## [WHAT TO WORK ON]
Whenever a line of the records below contains the word "agent", copy that line.

## [DATA TO EXAMINE]
=== Begin Enclosure ===

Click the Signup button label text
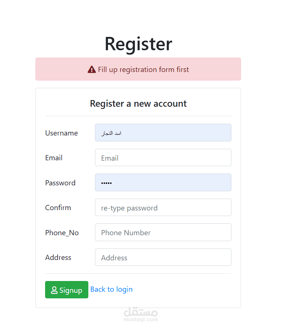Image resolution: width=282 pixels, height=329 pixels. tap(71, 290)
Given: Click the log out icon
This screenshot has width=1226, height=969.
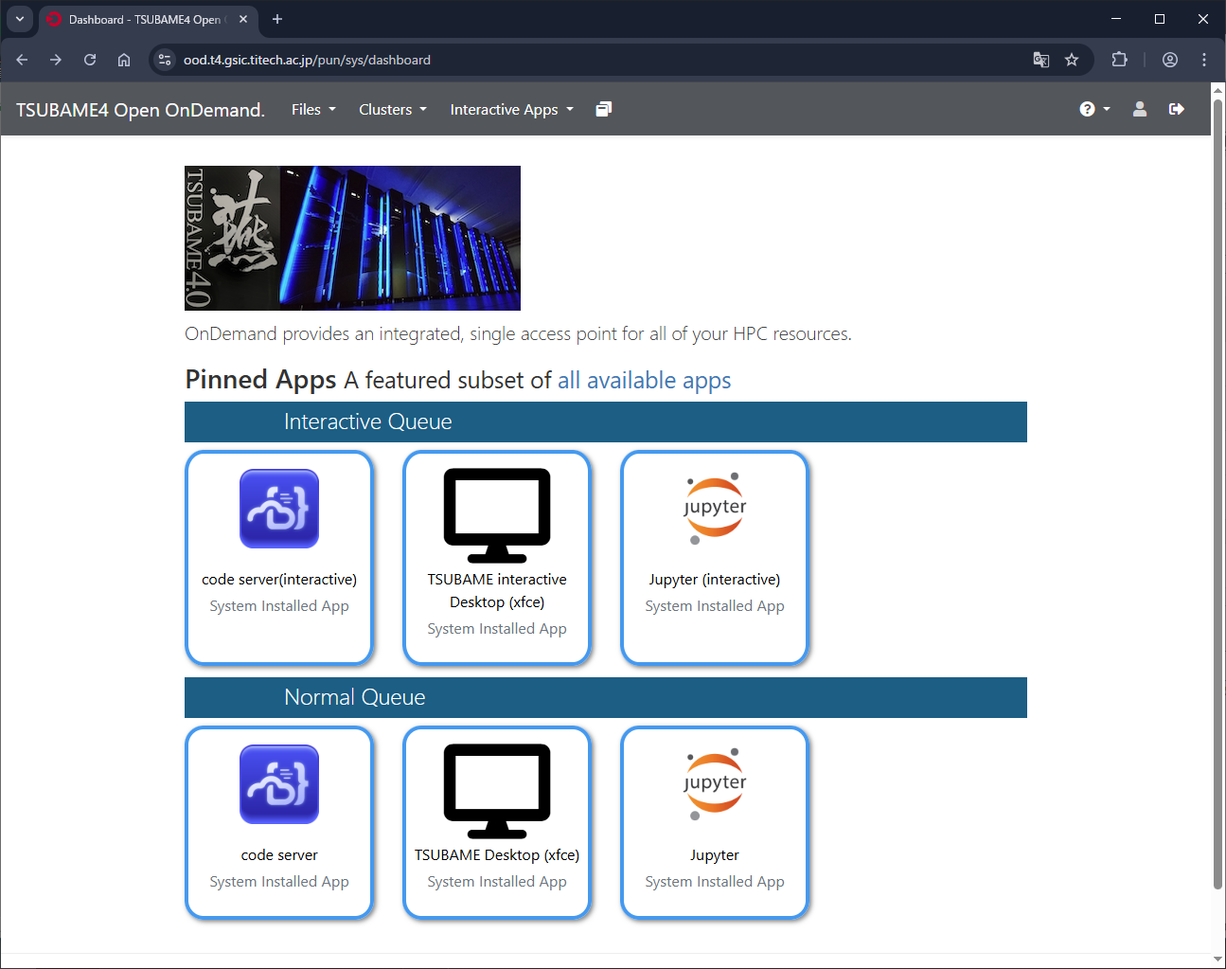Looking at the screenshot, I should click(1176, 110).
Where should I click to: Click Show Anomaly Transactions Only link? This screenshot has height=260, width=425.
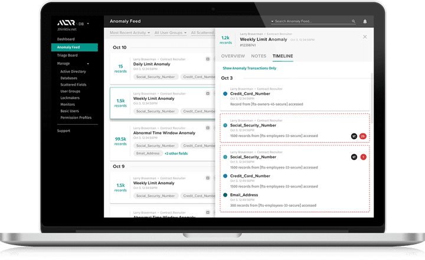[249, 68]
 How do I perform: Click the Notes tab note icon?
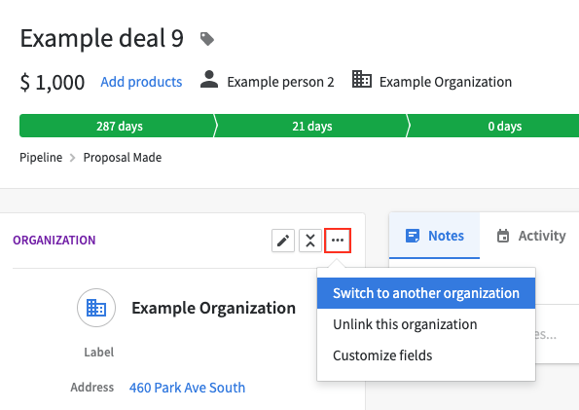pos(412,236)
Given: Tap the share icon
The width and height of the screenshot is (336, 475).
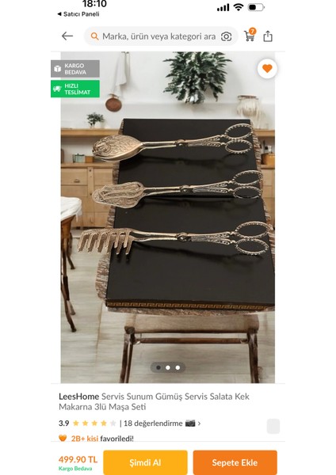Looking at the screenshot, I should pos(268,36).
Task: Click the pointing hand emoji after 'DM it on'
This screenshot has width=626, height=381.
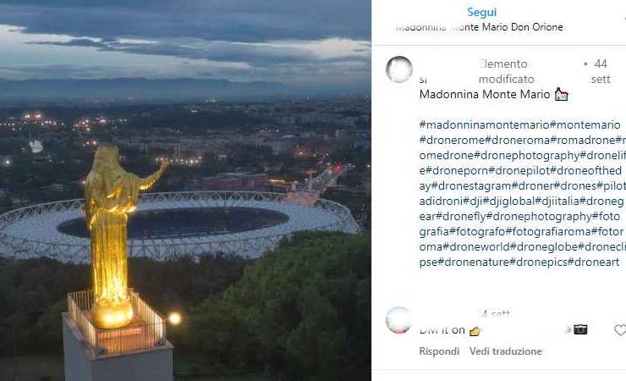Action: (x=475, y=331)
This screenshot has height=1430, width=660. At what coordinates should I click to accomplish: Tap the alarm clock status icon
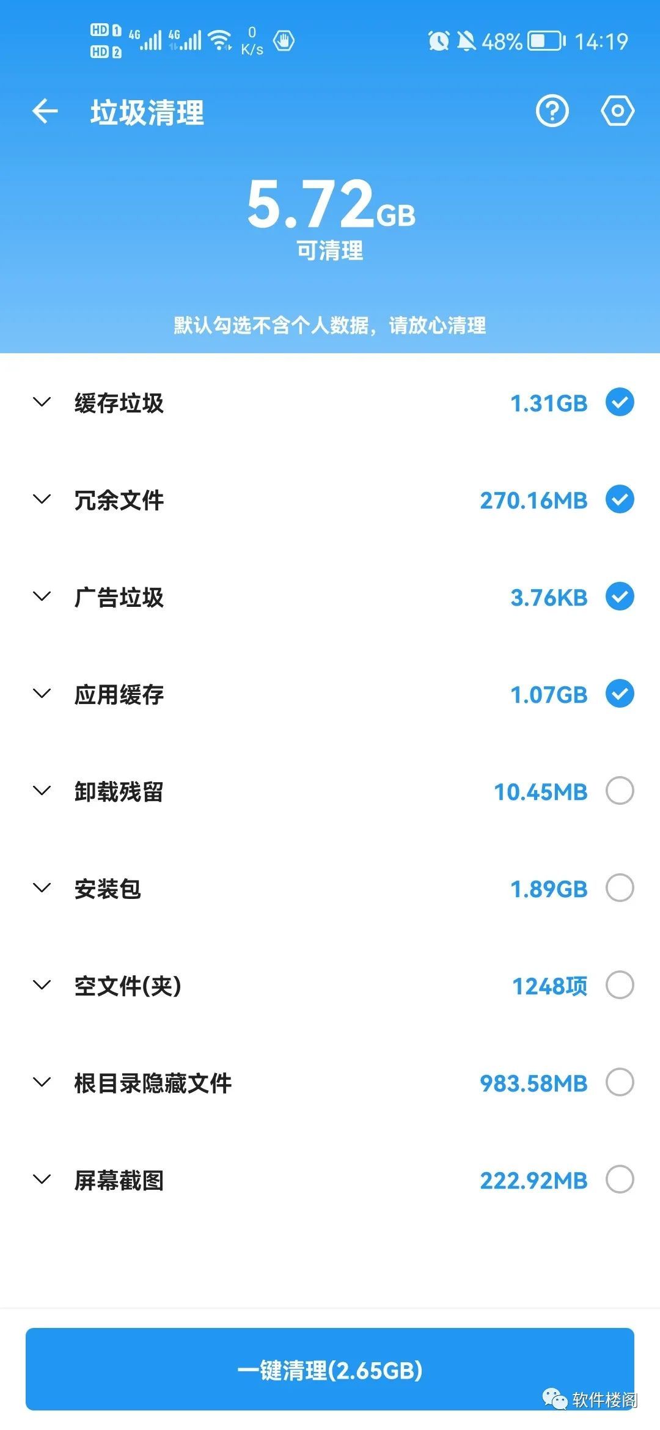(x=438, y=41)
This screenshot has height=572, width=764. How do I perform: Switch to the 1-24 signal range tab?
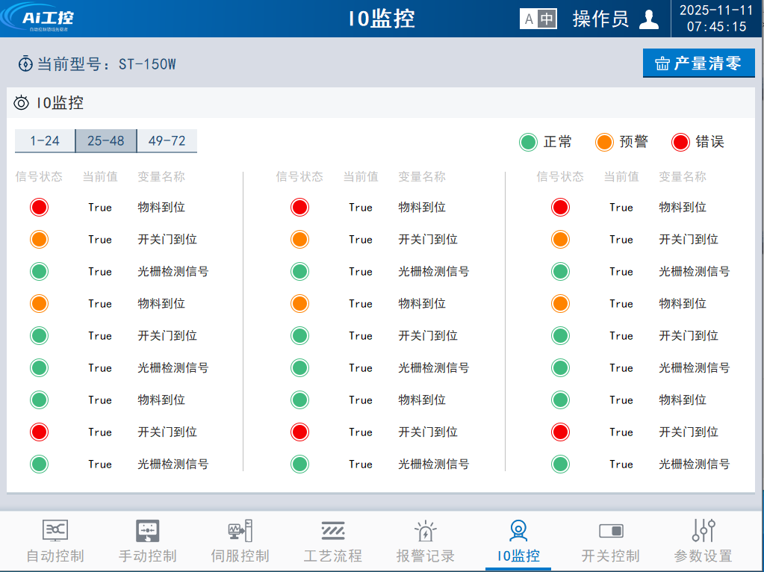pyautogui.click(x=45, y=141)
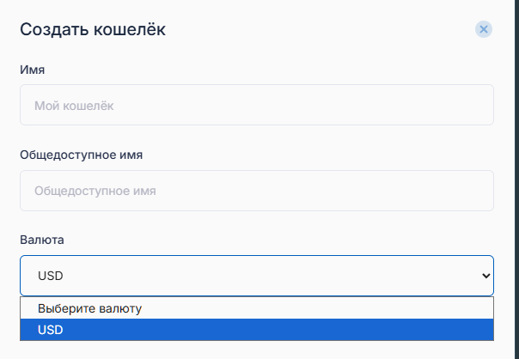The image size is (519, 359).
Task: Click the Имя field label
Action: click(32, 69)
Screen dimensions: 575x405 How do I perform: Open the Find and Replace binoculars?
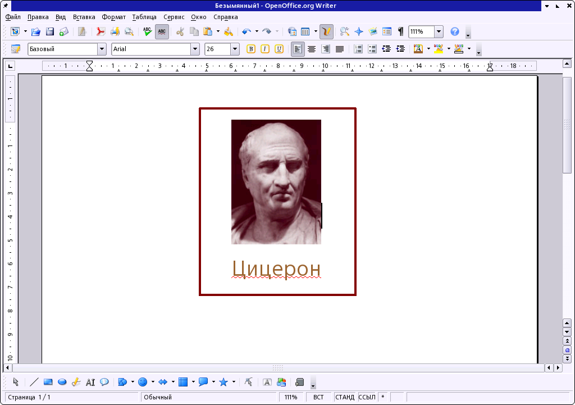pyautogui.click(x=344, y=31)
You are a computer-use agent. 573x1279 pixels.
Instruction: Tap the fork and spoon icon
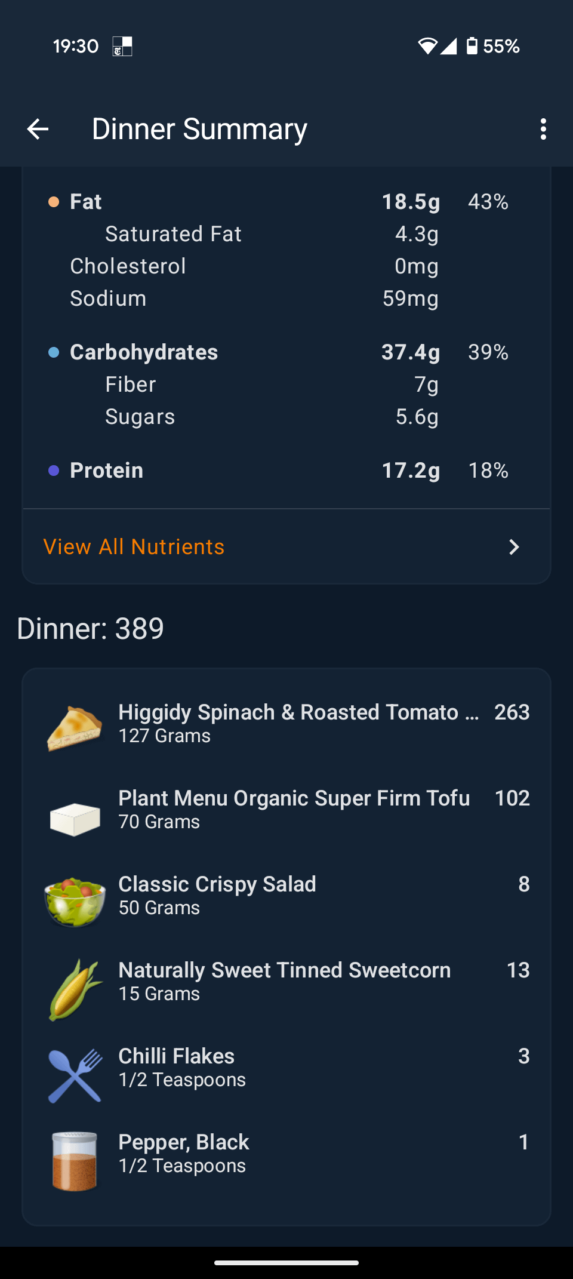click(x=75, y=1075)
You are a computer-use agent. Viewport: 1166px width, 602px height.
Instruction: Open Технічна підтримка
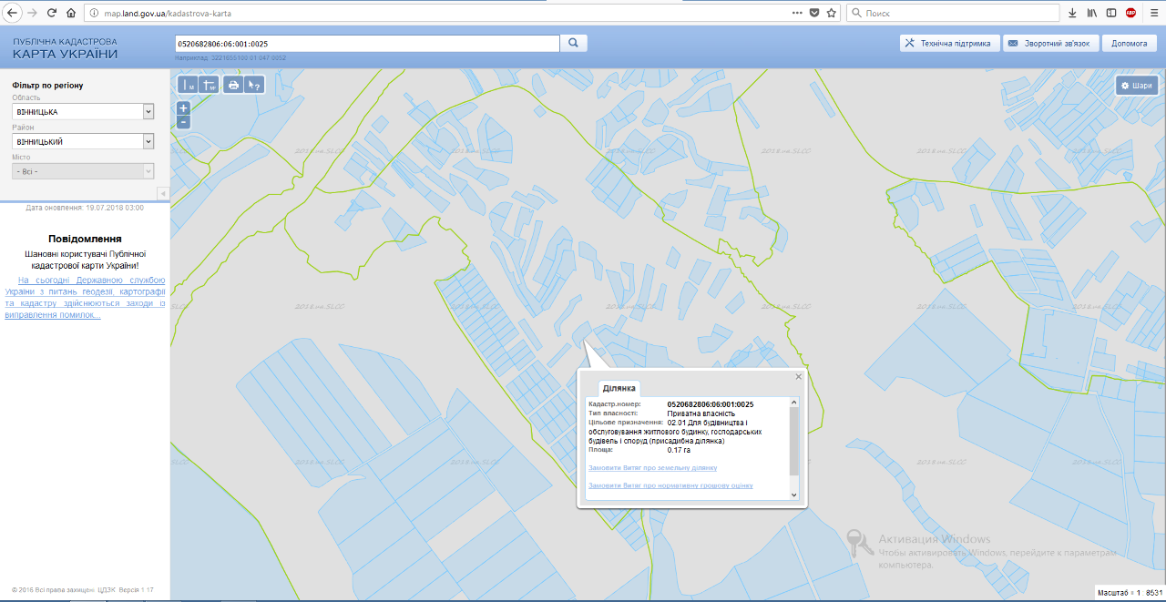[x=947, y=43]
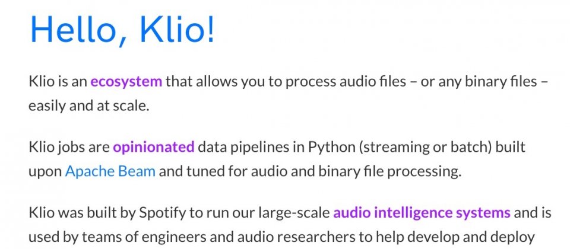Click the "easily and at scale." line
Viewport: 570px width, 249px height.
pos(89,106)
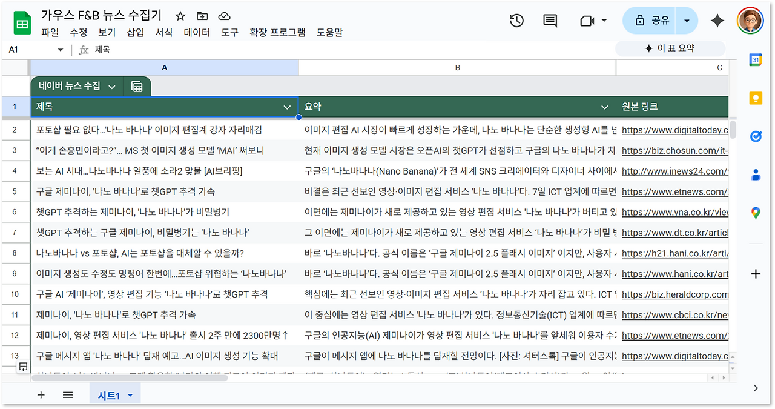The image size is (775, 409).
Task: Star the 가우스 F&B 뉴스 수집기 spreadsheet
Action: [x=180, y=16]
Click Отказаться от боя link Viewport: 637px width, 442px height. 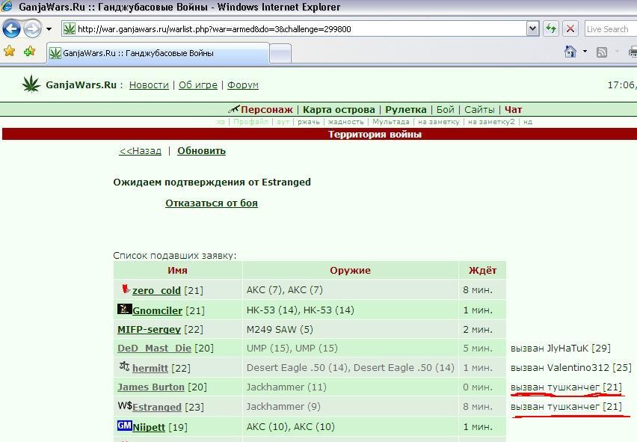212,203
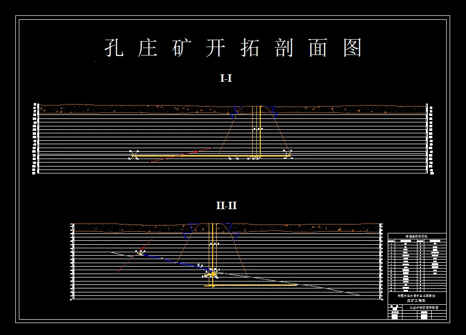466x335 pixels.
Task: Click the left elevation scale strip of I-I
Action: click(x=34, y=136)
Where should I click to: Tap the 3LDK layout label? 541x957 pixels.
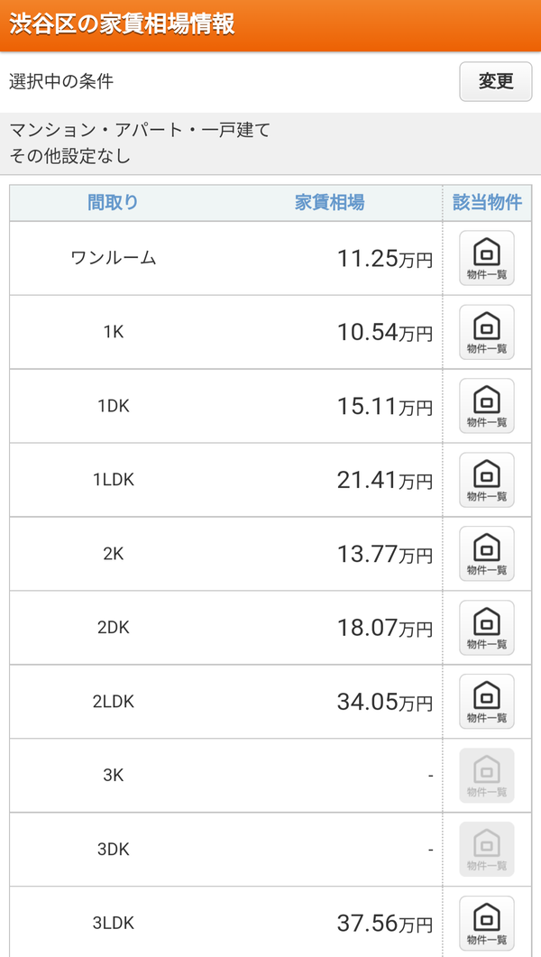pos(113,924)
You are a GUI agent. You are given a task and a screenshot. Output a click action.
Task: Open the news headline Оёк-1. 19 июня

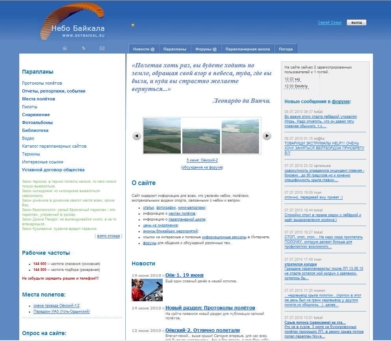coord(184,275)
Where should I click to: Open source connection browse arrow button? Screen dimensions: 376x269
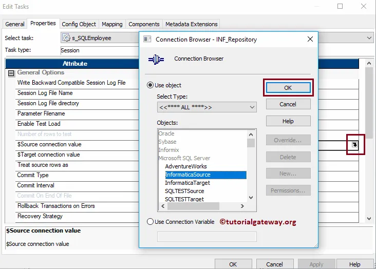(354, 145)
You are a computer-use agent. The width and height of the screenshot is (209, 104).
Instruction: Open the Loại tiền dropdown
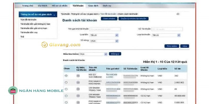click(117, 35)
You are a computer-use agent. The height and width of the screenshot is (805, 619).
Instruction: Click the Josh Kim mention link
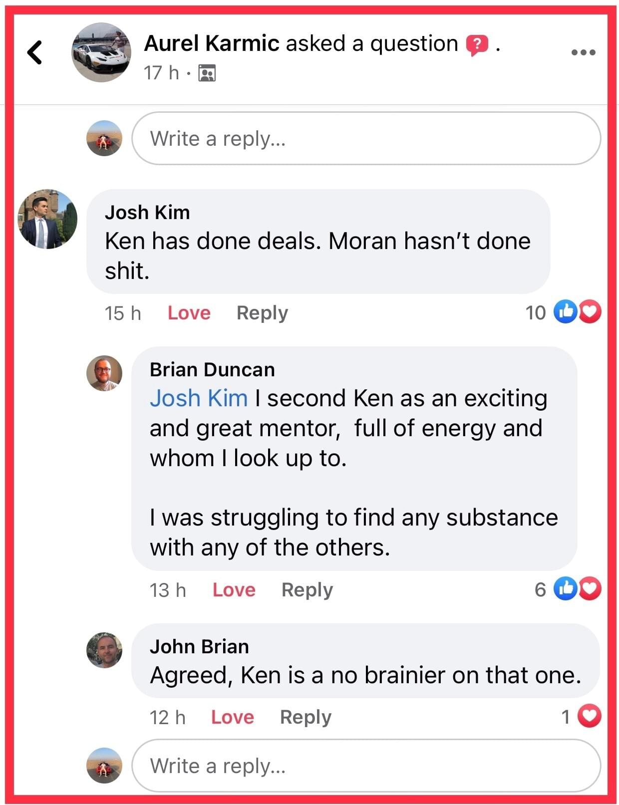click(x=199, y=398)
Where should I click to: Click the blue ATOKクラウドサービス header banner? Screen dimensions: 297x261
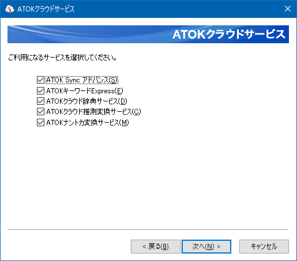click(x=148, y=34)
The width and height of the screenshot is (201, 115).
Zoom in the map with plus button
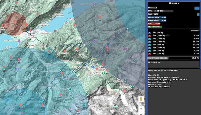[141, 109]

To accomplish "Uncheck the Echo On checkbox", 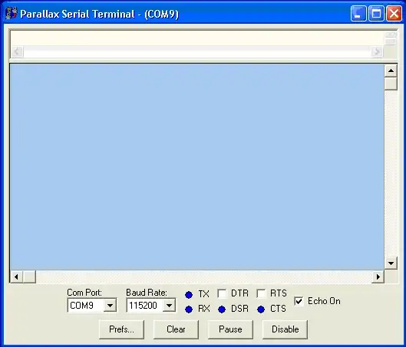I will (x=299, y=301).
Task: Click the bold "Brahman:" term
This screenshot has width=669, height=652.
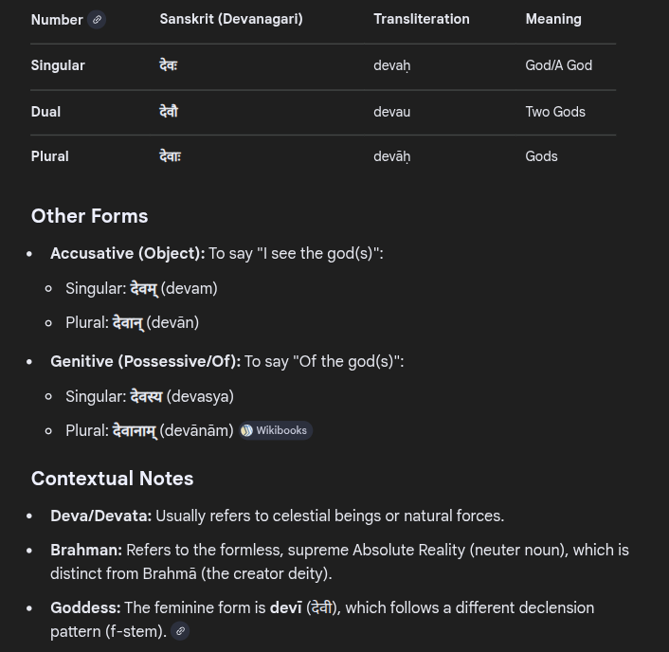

=== End Enclosure ===

## [RESPONSE TO THIS EXERCISE]
You are a computer-use agent. 573x1279 pixels.
You are a computer-use agent. Viewport: 1166px width, 602px height.
You are a GUI agent. You are given a task and a screenshot. Output a click action.
You are a computer-use agent. The width and height of the screenshot is (209, 104).
You are a computer-use agent. The height and width of the screenshot is (805, 619).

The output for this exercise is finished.